Preparation of halogenated derivatives of thiazolo[5,4‐d]thiazole via direct electrophilic aromatic substitution

Chlorination and bromination reactions of thiazolo5,4‐d]thiazole led to the generation of its mono‐ and dihalogenated derivatives. These are the first instances of successful direct electrophilic aromatic substitution in the thiazolo5,4‐d]thiazole ring system. X‐ray analysis demonstrates that both 2‐bromothiazolo5,4‐d]‐thiazole and 2,5‐dibromothiazolo5,4‐d]thiazole are planar structures, with strongly manifested π‐stacking in the solid state.
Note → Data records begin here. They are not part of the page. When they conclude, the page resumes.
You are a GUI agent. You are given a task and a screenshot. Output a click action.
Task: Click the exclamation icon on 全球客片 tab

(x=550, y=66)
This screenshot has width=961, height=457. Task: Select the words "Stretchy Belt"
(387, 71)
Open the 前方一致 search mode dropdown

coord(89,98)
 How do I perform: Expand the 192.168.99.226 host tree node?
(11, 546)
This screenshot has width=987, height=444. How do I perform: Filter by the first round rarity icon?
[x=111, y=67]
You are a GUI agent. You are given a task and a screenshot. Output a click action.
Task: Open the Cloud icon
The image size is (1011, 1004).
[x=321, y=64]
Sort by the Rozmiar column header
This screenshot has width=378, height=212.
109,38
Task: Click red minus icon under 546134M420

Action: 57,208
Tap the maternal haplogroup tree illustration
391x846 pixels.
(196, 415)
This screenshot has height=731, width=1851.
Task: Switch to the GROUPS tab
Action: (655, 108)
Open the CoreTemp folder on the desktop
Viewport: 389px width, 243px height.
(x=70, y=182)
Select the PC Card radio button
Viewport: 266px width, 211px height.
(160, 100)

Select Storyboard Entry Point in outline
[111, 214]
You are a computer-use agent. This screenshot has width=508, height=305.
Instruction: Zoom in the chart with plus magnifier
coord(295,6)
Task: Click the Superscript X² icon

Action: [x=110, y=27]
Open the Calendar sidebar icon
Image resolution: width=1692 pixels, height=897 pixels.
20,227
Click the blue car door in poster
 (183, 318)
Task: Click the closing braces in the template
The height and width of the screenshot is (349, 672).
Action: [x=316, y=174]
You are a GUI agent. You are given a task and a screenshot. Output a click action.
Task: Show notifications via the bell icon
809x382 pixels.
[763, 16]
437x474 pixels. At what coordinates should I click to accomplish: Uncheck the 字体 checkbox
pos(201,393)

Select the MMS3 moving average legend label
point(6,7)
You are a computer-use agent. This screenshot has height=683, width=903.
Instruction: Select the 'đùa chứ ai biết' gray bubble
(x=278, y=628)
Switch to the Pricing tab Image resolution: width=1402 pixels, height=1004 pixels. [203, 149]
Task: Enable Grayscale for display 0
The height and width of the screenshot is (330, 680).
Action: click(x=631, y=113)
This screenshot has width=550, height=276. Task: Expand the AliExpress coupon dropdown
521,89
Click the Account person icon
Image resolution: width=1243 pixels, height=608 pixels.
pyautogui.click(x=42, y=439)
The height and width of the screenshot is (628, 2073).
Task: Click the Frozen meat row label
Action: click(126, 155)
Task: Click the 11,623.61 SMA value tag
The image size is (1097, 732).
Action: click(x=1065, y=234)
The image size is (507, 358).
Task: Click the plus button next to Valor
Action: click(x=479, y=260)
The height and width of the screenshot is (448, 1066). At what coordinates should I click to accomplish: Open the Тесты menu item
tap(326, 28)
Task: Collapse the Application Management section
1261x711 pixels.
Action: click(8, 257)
Theoretical analysis of the pyridine‐catalyzed halogenation (MP2/6‐31+G(d) and B3LYP/6‐31+G(d) calculations) reveals that introduction of one halogen actually leads to a slightly enhanced reactivity towards further halogenation. Several halogenation mechanisms have been investigated: 1) The direct C‐halogenation with N‐halopyridine as electrophile; 2) C‐halogenation via intermediate N‐halogenation, and 3) C‐halogenation following an addition ‐ elimination pathway, with intermediate formation of a cyclic halonium ion. The theoretical studies suggest that the direct C‐halogenation is the favored mechanism.